On the basis of the foregoing embodiment, as a specific implementation manner, the category determining module 10 is specifically configured to:

and determining the category of each data block according to the content of each data block, wherein the category of the data block comprises an unimportant data block, a reusable data block and an important data block.

On the basis of the foregoing embodiment, as a specific implementation manner, the data compression module 20 includes:

the first compression unit is used for compressing the data block by adopting a lossy compression mode if the data block is an unimportant data block;

a second compression unit, configured to set a size of a sliding window of a lossless compression algorithm to a size of the reusable data if the data block is a reusable data block, perform lossless compression on the reusable data block, and use an index value to indicate a data block that is the same as the reusable data block;

and the third compression unit is used for compressing the data block according to a preset compression strategy if the data block is an important data block.

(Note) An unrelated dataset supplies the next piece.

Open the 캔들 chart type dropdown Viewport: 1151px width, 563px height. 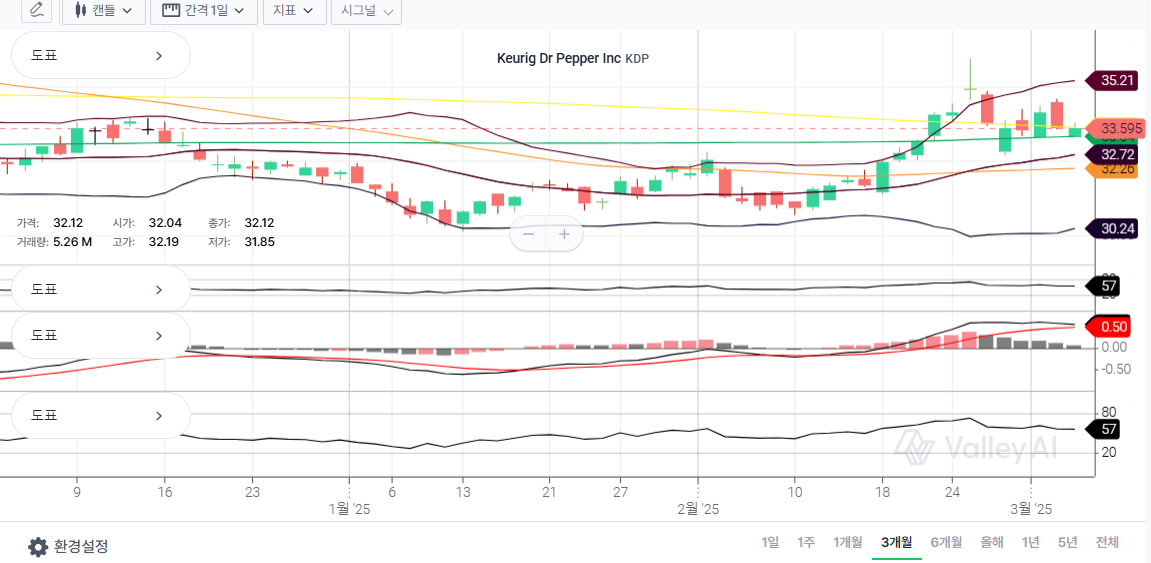tap(103, 11)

On the basis of the above embodiment, as a specific implementation, the third compressing unit includes:

the similarity determining unit is used for dividing the important data blocks into preset sizes and determining the similarity between the data blocks with the preset sizes;

and the data compression unit is used for compressing the data blocks with the preset size by adopting a corresponding compression mode according to the similarity between the data blocks with the preset size.

On the basis of the foregoing embodiment, as a specific implementation manner, the similarity determination unit includes:

the characteristic value operator unit is used for calculating a preset characteristic value of the data block with the preset size;

a hamming distance calculating subunit, configured to calculate a hamming distance between the data blocks of the preset size according to the preset feature value;

the ratio operator unit is used for calculating the ratio of the hamming distance to the preset size;

and the similarity determining subunit is configured to determine, according to the ratio, a similarity between the data blocks of the preset size.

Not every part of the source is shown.